In a family woven with love and quiet struggles, Amy battles daily to nourish her children who face the invisible challenges of autism and extreme pickiness. Amidst the laughter and chaos of childhood, her oldest, diagnosed with ASD, and the youngest, equally stubborn in their food choices, confront a world that misunderstands their refusal to eat as mere defiance.
Their parents cling to old adages, hoping time will heal, but Amy knows the harsh truth: her children’s survival depends on more than willpower. Hospital visits and therapy sessions mark a painful journey of resilience, as Amy and her husband fight to nurture not just their bodies, but their spirits, in a world that often fails to see their silent battle.

AITA for telling my parents they’re not safe to be around my sister’s kids?















According to Dr. Ellyn Satter, a registered dietitian and child feeding expert, when a child has severe feeding issues, ‘structure is important, and parents need to know what their job is and what the child’s job is.’ This principle highlights the necessary division of responsibility: parents decide what, when, and where food is served; the child decides whether and how much to eat. The parents’ insistence on ‘they won’t starve themselves’ reflects a belief rooted in typical childhood eating patterns, which fails entirely when specialized, often sensory-based, issues like those seen with ASD are present. The history of hospitalizations confirms that these children are operating outside the typical range where such passive approaches are safe.

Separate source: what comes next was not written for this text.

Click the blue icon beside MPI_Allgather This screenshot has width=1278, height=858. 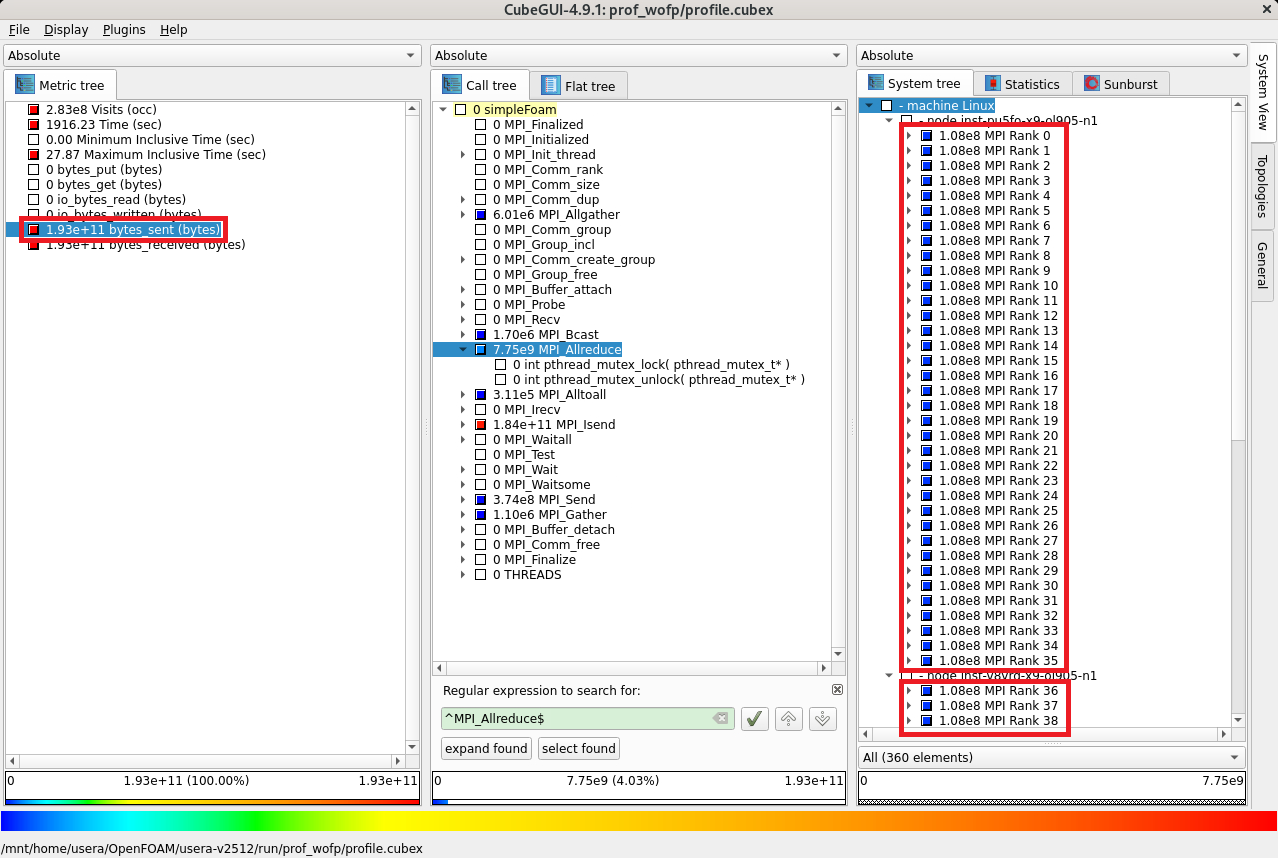[481, 215]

The OP’s motivation appears to be strong protective behavior, driven by observing the parents’ potentially dangerous actions (refusing to offer accepted foods) firsthand. The conflict escalates because the parents view the OP’s support of the sister as a personal accusation regarding their own parenting (‘we all turned out fine’). This defensiveness prevents them from accepting new evidence about their grandchildren’s complex needs. The OP has established a necessary boundary to safeguard the children’s therapy progress and immediate well-being during babysitting periods.
The OP’s action to refuse access when the parents are in charge of food is appropriate given the documented risk of hospitalization. However, entirely blocking access permanently can damage the family unit. A constructive recommendation would be for the OP to facilitate a meeting between her sister/brother-in-law and the parents, where the feeding therapists present the clinical rationale for the current diet restrictions and the risks associated with violating those structures. This shifts the ‘authority’ on the issue from an emotional family argument to an objective medical necessity, potentially allowing for future, strictly monitored visits.

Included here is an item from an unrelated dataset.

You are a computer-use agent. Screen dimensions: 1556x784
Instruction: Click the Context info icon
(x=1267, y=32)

REDDIT USERS WERE STUNNED – YOU WON’T BELIEVE SOME OF THESE REACTIONS.


























The original poster (OP) is caught between supporting her sister’s crucial, professionally managed feeding routines for her children and confronting her parents’ long-held, potentially harmful beliefs about feeding practices. The central conflict lies in the OP’s perceived duty to protect her nieces and nephew from her parents’ insistence on outdated feeding methods, which directly contradicts the specialized care the parents are currently receiving.
Given the established history of hospitalizations due to severe eating refusal, is the OP justified in entirely blocking access to the grandchildren by her parents, or should a supervised, compromise arrangement be attempted to maintain family relationships while strictly adhering to the feeding therapists’ protocols?